### Provided information
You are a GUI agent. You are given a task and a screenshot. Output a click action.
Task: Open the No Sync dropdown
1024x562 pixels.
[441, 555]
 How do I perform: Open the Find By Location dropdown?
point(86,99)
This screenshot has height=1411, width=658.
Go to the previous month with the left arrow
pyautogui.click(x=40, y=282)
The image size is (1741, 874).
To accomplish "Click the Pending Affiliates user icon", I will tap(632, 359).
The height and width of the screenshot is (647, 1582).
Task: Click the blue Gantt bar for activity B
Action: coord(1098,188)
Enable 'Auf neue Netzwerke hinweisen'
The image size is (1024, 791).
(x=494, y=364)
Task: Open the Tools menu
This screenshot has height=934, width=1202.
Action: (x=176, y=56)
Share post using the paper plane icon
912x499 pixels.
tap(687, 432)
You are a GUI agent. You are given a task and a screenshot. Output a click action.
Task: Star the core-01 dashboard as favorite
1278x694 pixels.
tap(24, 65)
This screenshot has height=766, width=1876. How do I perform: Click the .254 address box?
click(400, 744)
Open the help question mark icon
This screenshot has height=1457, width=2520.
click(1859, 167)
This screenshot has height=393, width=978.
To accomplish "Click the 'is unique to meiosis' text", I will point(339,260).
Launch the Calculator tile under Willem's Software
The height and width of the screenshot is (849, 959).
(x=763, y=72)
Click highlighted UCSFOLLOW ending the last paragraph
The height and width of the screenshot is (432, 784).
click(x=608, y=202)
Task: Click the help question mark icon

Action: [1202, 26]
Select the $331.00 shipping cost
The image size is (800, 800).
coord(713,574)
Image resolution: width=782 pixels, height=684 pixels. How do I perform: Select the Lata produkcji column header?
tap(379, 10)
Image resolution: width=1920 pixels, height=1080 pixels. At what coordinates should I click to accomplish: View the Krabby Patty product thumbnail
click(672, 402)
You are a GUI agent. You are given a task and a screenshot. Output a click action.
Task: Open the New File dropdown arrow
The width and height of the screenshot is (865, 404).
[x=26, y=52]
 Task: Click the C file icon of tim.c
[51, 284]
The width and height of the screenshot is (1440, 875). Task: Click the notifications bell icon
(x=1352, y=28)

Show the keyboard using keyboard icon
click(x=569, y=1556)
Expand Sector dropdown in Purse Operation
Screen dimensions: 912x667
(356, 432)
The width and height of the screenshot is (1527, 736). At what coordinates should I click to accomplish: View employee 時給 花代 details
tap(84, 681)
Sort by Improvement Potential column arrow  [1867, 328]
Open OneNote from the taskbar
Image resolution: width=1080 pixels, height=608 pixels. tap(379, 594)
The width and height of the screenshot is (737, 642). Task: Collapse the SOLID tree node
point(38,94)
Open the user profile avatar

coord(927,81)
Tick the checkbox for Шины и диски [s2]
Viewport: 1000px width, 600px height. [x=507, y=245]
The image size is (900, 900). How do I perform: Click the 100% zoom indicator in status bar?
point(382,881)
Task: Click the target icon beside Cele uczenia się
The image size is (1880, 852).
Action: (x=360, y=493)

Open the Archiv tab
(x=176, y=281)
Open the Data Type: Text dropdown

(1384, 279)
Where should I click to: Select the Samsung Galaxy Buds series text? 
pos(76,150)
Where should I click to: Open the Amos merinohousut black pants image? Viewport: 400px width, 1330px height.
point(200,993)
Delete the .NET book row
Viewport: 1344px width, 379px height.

### What you have to do
Put everything in the material above, from the line containing "Image resolution: width=1920" down through the line containing "(x=176, y=281)", into a Markdown table with the columns Row and Material line. Skip blank lines.

### The reply
| Row | Material line |
|---|---|
| 1 | Image resolution: width=1920 pixels, height=1080 pixels. At what coordinates should I click to accomplish: View the Krabby Patty product thumbnail |
| 2 | click(672, 402) |
| 3 | You are a GUI agent. You are given a task and a screenshot. Output a click action. |
| 4 | Task: Open the New File dropdown arrow |
| 5 | The width and height of the screenshot is (865, 404). |
| 6 | [x=26, y=52] |
| 7 |  Task: Click the C file icon of tim.c |
| 8 | [51, 284] |
| 9 | The width and height of the screenshot is (1440, 875). Task: Click the notifications bell icon |
| 10 | (x=1352, y=28) |
| 11 | Show the keyboard using keyboard icon |
| 12 | click(x=569, y=1556) |
| 13 | Expand Sector dropdown in Purse Operation |
| 14 | Screen dimensions: 912x667 |
| 15 | (356, 432) |
| 16 | The width and height of the screenshot is (1527, 736). At what coordinates should I click to accomplish: View employee 時給 花代 details |
| 17 | tap(84, 681) |
| 18 | Sort by Improvement Potential column arrow  [1867, 328] |
| 19 | Open OneNote from the taskbar |
| 20 | Image resolution: width=1080 pixels, height=608 pixels. tap(379, 594) |
| 21 | The width and height of the screenshot is (737, 642). Task: Collapse the SOLID tree node |
| 22 | point(38,94) |
| 23 | Open the user profile avatar |
| 24 | coord(927,81) |
| 25 | Tick the checkbox for Шины и диски [s2] |
| 26 | Viewport: 1000px width, 600px height. [x=507, y=245] |
| 27 | The image size is (900, 900). How do I perform: Click the 100% zoom indicator in status bar? |
| 28 | point(382,881) |
| 29 | Task: Click the target icon beside Cele uczenia się |
| 30 | The image size is (1880, 852). |
| 31 | Action: (x=360, y=493) |
| 32 | Open the Archiv tab |
| 33 | (x=176, y=281) |